Before he had time to get more than a glimpse of the green gliding surface, the stove was again lifted up and placed on a large boat that was in waiting—one of those very long and huge boats which the women in these parts use as laundries, and the men as timber-rafts. The stove, with much labour and much expenditure of time and care, was hoisted into this, and August would have grown sick and giddy with the heaving and falling if his big brothers had not long used him to such tossing about, so that he was as much at ease head, as feet, downward. The stove, once in it safely with its guardians, the big boat moved across the lake to Leoni. How a little hamlet on a Bavarian lake got that Tuscan-sounding name I cannot tell; but Leoni it is. The big boat was a long time crossing; the lake here is about three miles broad, and these heavy barges are unwieldy and heavy to move, even though they are towed and tugged at from the shore.
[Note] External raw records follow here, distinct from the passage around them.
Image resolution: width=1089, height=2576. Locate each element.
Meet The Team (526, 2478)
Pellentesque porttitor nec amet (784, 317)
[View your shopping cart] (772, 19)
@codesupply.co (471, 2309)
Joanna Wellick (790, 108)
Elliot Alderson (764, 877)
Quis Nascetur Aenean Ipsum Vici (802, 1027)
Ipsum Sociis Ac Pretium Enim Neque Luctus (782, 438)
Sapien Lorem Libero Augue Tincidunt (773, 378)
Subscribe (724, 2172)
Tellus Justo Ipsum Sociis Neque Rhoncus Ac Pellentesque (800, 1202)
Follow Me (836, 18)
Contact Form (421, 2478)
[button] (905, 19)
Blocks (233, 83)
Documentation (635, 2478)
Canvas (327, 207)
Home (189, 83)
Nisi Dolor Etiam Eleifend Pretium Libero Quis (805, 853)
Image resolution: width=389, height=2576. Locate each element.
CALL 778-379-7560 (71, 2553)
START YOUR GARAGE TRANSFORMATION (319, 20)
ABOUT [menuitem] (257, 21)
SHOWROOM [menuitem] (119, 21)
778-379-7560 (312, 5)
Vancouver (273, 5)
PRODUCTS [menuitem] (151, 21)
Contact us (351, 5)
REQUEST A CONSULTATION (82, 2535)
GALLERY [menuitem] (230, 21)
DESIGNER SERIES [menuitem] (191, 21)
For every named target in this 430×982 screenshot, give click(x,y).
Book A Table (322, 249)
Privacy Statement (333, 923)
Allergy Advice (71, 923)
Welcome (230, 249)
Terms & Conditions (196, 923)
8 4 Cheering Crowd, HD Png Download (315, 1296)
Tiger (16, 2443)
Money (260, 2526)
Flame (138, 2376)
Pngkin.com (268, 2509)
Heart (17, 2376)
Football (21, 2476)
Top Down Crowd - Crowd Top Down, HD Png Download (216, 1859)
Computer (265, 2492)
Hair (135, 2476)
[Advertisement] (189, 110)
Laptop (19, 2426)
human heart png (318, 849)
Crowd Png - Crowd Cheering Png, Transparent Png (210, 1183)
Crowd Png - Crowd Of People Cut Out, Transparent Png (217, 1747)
“If we should be too late!” the two dealers muttered to each other, in agitation and alarm. “He said eleven o’clock.”
“Who was he?” thought August; “the buyer, of course, of Hirschvogel.” The slow passage across the Wurm-See was accomplished at length: the lake was placid; there was a sweet calm in the air and on the water; there was a great deal of snow in the sky, though the sun was shining and gave a solemn hush to the atmosphere. Boats and one little steamer were going up and down; in the clear frosty light the distant mountains of Zillerthal and the Algau Alps were visible; market-people, cloaked and furred, went by on the water or on the banks; the deep woods of the shores were black and gray and brown. Poor August could see nothing of a scene that would have delighted him; as the stove was now set, he could only see the old worm-eaten wood of the huge barge.